··· EXTRACTED RECORDS
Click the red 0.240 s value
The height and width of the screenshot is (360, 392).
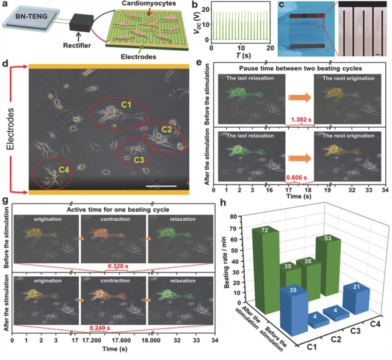(x=97, y=328)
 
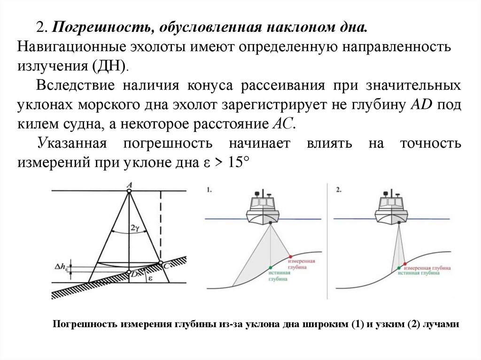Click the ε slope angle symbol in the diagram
pos(150,278)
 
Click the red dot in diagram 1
pos(291,254)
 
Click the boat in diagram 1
pos(266,209)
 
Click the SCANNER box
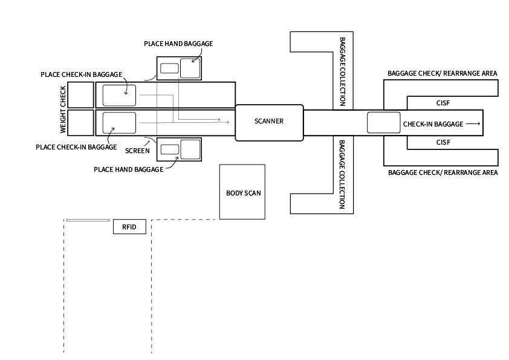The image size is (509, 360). pos(268,122)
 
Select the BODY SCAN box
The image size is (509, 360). pos(242,193)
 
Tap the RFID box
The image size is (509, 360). pos(129,227)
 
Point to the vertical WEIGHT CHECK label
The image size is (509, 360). pos(63,110)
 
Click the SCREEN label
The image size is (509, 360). pos(138,150)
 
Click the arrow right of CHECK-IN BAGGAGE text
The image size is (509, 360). pos(473,123)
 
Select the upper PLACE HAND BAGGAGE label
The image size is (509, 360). pos(178,44)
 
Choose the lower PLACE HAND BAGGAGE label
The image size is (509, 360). pos(128,169)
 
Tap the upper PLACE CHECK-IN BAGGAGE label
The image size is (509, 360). pos(82,74)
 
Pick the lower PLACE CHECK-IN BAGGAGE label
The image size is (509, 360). pos(76,146)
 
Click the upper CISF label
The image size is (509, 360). pos(444,103)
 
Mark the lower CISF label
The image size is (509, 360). pos(444,142)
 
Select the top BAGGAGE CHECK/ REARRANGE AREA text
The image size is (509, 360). pos(443,73)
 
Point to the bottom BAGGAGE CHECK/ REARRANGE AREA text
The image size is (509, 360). pos(443,172)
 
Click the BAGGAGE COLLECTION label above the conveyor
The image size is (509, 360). pos(342,71)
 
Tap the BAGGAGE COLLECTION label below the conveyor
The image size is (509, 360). pos(342,174)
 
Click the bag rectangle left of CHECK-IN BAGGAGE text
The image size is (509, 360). pos(384,123)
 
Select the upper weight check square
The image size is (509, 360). pos(80,94)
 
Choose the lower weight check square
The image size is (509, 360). pos(80,123)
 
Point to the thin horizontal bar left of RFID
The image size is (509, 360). pos(88,220)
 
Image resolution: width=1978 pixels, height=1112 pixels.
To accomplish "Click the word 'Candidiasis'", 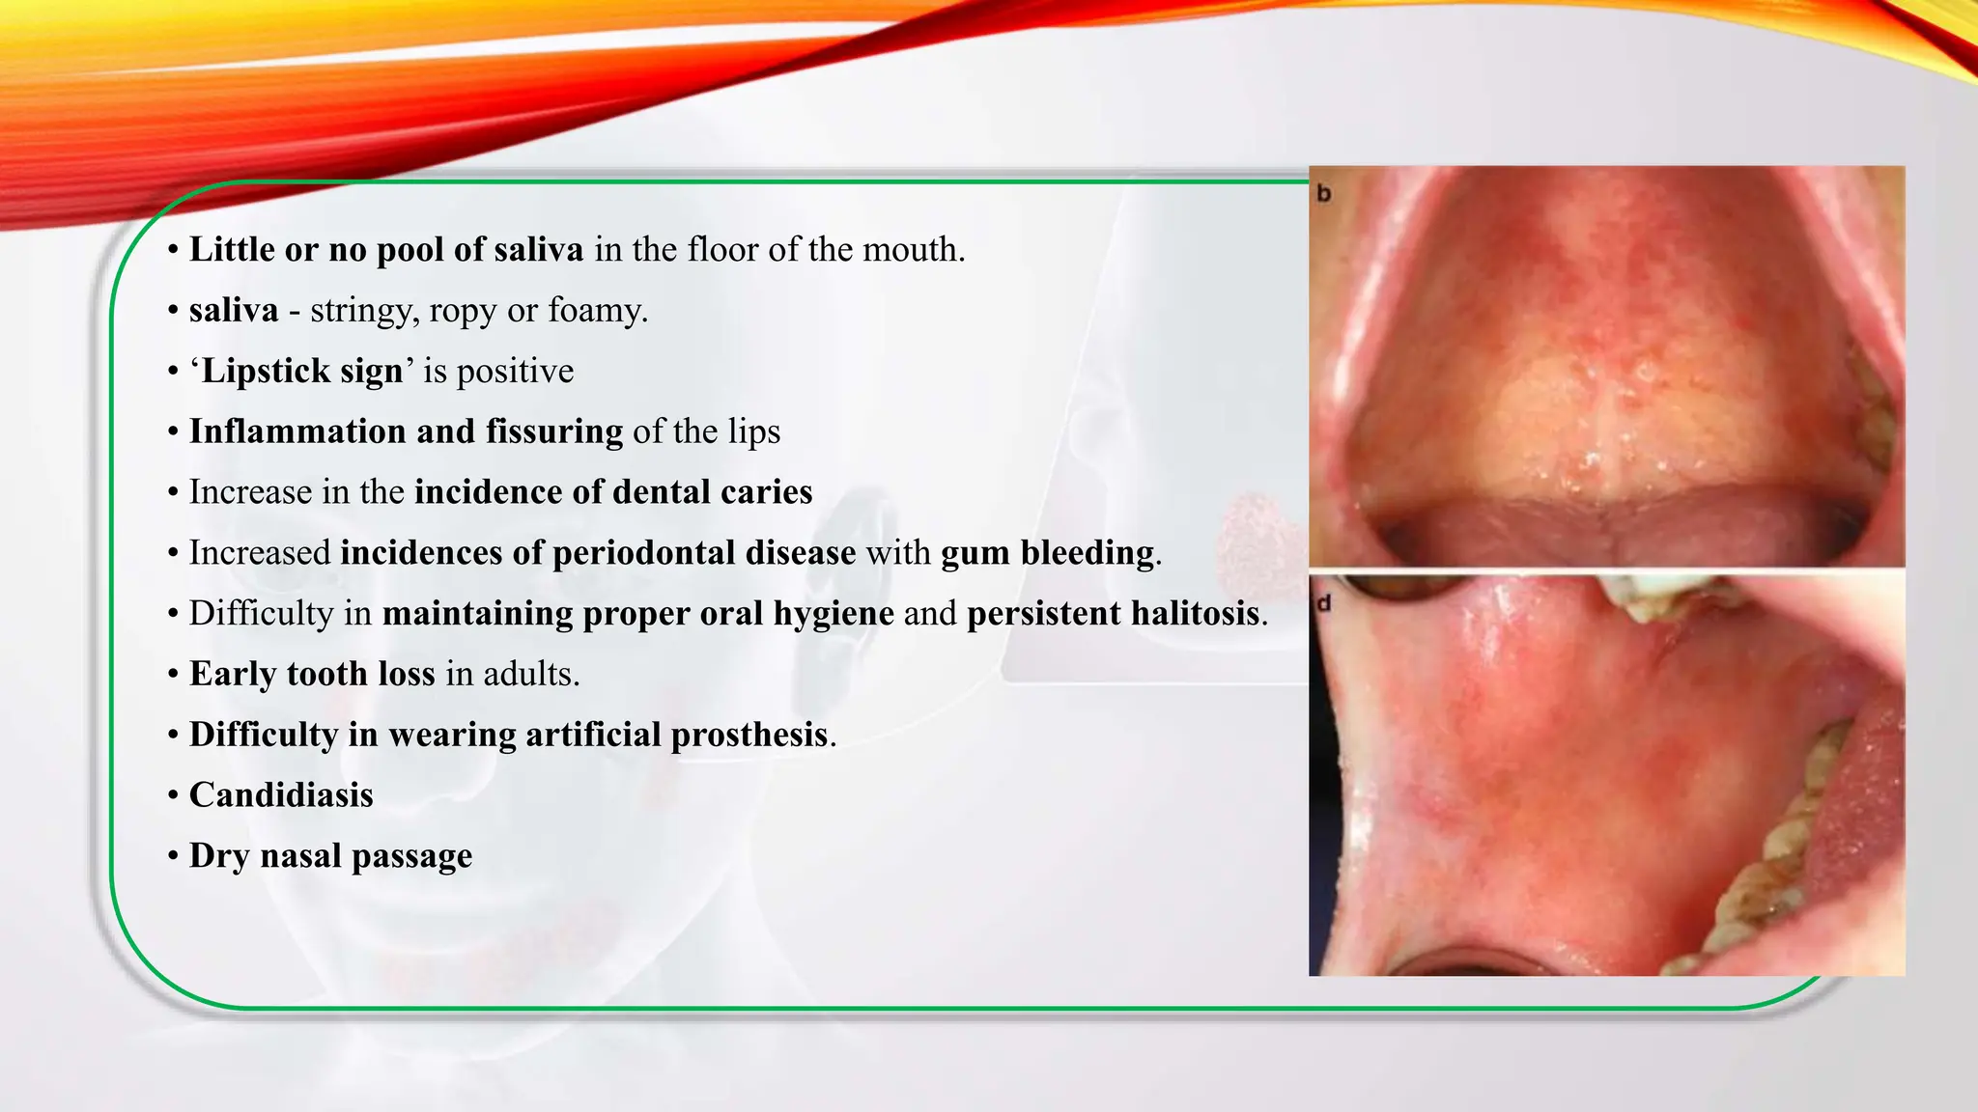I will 281,795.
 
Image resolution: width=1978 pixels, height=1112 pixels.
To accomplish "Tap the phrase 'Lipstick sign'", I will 301,372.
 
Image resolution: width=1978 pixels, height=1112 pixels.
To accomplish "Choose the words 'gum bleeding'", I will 1048,553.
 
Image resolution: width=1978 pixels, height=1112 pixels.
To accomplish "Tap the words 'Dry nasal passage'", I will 330,856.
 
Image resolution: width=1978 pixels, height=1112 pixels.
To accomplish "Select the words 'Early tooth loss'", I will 312,674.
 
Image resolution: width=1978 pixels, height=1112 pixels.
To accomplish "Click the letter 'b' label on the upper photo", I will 1324,194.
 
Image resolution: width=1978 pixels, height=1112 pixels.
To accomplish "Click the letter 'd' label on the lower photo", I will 1324,603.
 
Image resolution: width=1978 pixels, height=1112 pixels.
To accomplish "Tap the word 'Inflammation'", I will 297,431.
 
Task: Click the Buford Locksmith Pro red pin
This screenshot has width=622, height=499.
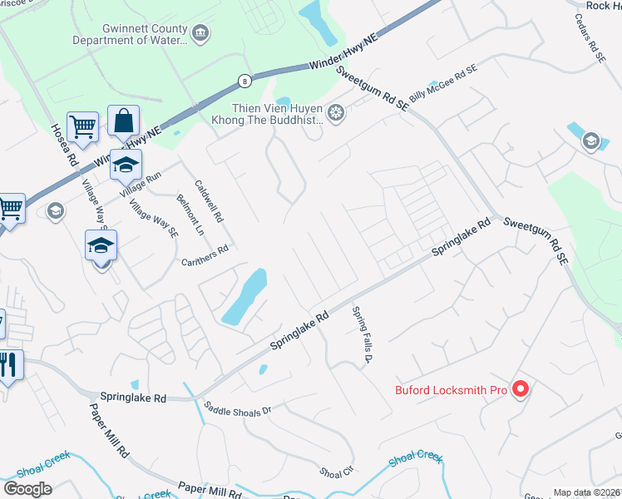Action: pyautogui.click(x=521, y=388)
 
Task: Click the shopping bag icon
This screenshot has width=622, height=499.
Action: pyautogui.click(x=123, y=122)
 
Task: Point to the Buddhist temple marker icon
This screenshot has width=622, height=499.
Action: pyautogui.click(x=336, y=113)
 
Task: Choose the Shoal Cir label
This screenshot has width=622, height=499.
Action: pyautogui.click(x=337, y=472)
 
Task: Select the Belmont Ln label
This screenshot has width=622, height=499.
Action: pyautogui.click(x=185, y=215)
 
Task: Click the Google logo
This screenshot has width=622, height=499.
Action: pyautogui.click(x=27, y=489)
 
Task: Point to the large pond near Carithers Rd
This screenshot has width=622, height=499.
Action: pyautogui.click(x=244, y=297)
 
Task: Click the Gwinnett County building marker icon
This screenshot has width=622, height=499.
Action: pyautogui.click(x=200, y=34)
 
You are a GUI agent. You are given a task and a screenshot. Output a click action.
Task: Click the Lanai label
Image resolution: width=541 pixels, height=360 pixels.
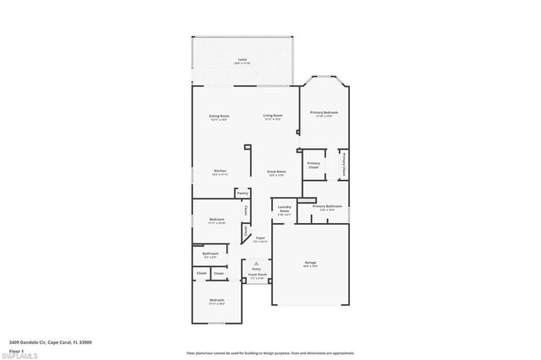point(242,61)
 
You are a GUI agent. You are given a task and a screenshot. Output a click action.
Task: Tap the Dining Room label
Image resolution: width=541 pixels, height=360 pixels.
point(219,116)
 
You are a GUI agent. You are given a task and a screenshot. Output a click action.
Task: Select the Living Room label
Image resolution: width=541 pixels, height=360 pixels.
point(272,116)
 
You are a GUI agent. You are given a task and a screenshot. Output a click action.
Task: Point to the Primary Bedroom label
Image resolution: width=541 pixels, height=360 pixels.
point(324,112)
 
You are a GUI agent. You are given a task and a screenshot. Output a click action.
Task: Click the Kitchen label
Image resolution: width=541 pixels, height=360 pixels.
point(220,171)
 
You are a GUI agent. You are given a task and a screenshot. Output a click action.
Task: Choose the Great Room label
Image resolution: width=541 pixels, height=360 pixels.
point(276,171)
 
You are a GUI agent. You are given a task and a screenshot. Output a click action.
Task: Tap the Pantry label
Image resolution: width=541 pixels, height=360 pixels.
point(243,193)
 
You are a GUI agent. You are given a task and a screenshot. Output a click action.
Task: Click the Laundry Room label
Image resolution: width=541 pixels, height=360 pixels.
point(284,209)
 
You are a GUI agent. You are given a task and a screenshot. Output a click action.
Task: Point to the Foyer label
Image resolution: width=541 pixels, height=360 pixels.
point(261,239)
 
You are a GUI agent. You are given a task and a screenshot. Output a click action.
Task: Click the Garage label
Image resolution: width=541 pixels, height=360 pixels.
point(310,263)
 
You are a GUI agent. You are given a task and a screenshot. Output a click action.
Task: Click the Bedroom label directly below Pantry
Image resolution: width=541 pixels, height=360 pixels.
point(216,220)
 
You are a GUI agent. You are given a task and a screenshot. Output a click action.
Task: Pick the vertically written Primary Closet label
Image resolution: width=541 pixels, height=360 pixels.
point(343,162)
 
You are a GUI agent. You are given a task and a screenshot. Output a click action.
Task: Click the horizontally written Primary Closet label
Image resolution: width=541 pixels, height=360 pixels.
point(314,165)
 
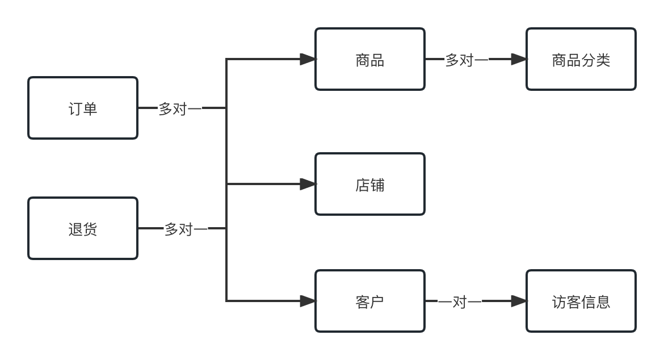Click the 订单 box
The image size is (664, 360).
point(83,108)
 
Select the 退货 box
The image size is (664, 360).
point(83,228)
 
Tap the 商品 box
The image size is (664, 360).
point(370,59)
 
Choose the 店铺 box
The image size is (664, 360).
point(370,184)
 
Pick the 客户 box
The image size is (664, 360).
point(370,301)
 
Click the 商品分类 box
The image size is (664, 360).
point(581,59)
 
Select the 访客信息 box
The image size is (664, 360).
point(581,301)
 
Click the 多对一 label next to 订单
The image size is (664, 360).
point(179,108)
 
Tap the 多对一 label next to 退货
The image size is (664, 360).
point(186,229)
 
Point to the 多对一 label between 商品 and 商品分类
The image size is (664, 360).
point(467,60)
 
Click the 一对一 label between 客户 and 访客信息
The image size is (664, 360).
point(460,302)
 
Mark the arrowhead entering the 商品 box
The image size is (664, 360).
point(308,59)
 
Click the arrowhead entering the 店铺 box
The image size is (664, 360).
point(308,184)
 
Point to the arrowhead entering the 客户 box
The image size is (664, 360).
point(308,301)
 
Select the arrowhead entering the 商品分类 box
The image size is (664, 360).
point(519,59)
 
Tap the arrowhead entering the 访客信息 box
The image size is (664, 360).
point(519,301)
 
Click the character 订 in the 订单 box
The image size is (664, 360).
point(75,108)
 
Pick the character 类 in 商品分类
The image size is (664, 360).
point(603,60)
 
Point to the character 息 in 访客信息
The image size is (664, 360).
point(603,302)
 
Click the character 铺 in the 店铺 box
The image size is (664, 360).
point(377,185)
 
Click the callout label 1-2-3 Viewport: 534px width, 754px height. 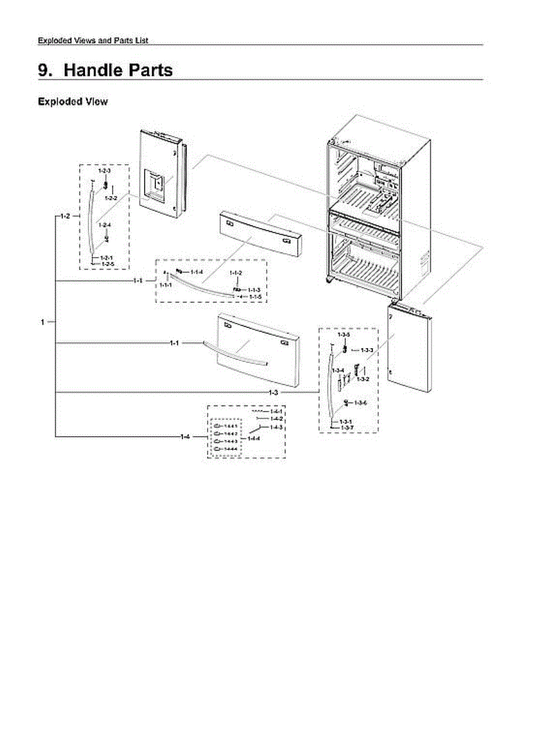point(104,171)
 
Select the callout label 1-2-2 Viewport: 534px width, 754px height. point(111,198)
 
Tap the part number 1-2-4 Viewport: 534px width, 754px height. point(104,225)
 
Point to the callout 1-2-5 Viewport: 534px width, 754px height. point(107,265)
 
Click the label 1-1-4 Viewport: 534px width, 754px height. point(197,271)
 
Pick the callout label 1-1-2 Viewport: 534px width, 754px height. point(236,272)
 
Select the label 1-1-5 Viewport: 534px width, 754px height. point(255,296)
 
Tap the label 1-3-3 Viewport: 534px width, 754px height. point(367,350)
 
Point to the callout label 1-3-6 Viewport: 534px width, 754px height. point(360,403)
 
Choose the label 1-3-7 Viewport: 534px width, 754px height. point(347,428)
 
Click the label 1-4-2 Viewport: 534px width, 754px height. point(276,418)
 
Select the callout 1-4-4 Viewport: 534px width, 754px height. point(254,438)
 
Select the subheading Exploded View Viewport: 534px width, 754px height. point(72,101)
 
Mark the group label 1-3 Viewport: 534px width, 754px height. point(273,393)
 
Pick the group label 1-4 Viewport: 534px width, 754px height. point(184,436)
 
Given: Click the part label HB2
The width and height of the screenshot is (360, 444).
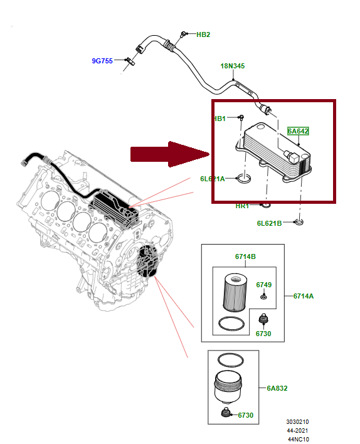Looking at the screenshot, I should point(203,34).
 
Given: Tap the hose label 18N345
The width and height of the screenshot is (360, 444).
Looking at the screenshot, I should point(232,66).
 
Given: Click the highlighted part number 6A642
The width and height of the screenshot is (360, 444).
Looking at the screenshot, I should point(298,131).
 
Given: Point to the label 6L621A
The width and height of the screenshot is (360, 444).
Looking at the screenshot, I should point(213,179).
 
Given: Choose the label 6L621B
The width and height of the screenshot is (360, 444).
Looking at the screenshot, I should point(269,223).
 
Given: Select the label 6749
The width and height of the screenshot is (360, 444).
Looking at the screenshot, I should point(263,285).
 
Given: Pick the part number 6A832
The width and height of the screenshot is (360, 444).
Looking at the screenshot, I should point(277,388).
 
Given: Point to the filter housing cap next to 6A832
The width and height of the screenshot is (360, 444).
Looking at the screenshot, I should point(230,388).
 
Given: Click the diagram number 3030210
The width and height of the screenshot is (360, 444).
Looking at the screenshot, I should point(299,422).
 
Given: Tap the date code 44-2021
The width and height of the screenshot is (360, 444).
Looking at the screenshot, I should point(299,430).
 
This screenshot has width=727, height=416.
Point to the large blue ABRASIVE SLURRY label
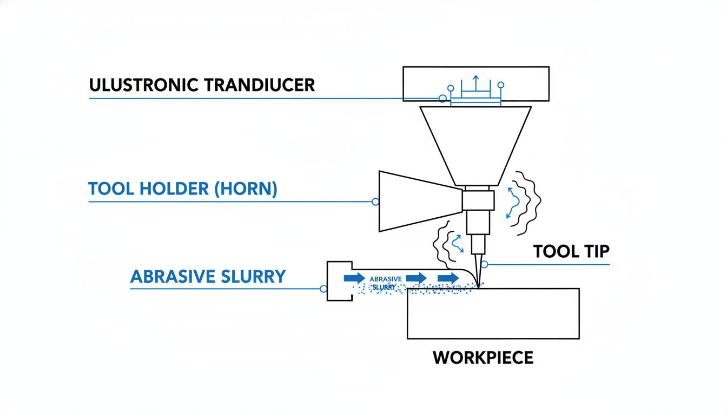click(x=208, y=276)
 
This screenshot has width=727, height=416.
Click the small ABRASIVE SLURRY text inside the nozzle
click(x=386, y=282)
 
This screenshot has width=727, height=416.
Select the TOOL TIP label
click(x=571, y=251)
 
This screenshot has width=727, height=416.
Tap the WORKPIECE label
click(x=483, y=358)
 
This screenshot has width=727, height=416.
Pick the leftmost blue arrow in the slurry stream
click(x=354, y=278)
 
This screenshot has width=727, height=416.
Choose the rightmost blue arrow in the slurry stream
click(x=448, y=278)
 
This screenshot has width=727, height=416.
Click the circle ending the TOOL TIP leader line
click(x=484, y=264)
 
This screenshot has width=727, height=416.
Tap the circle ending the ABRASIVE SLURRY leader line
click(x=323, y=289)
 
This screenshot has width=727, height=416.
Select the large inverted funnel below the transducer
click(x=475, y=144)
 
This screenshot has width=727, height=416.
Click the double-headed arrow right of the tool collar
click(x=512, y=203)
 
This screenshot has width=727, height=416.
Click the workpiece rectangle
click(x=493, y=314)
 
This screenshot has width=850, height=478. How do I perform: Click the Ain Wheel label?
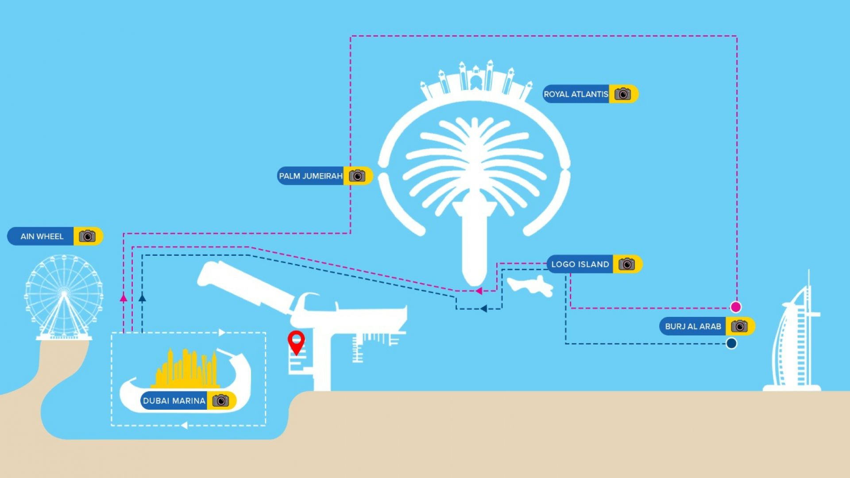click(x=42, y=236)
······
WHAT YOU WILL DO
Copy the entries from the line holding "Click the bag rectangle" through the line holding "The image size is (509, 360). pos(88,220)", both ends included, with the requests and all other text unchanged. Multiply each answer coordinate by 1.55 and round to whole numbers, with halves rounded up.

EXERCISE RESULT
Click the bag rectangle left of CHECK-IN BAGGAGE text
The image size is (509, 360). pos(595,191)
 
Select the upper weight check square
The image size is (509, 360). pos(124,146)
 
Choose the lower weight check square
The image size is (509, 360). pos(124,191)
 
Point to the thin horizontal bar left of RFID
The image size is (509, 360). pos(136,341)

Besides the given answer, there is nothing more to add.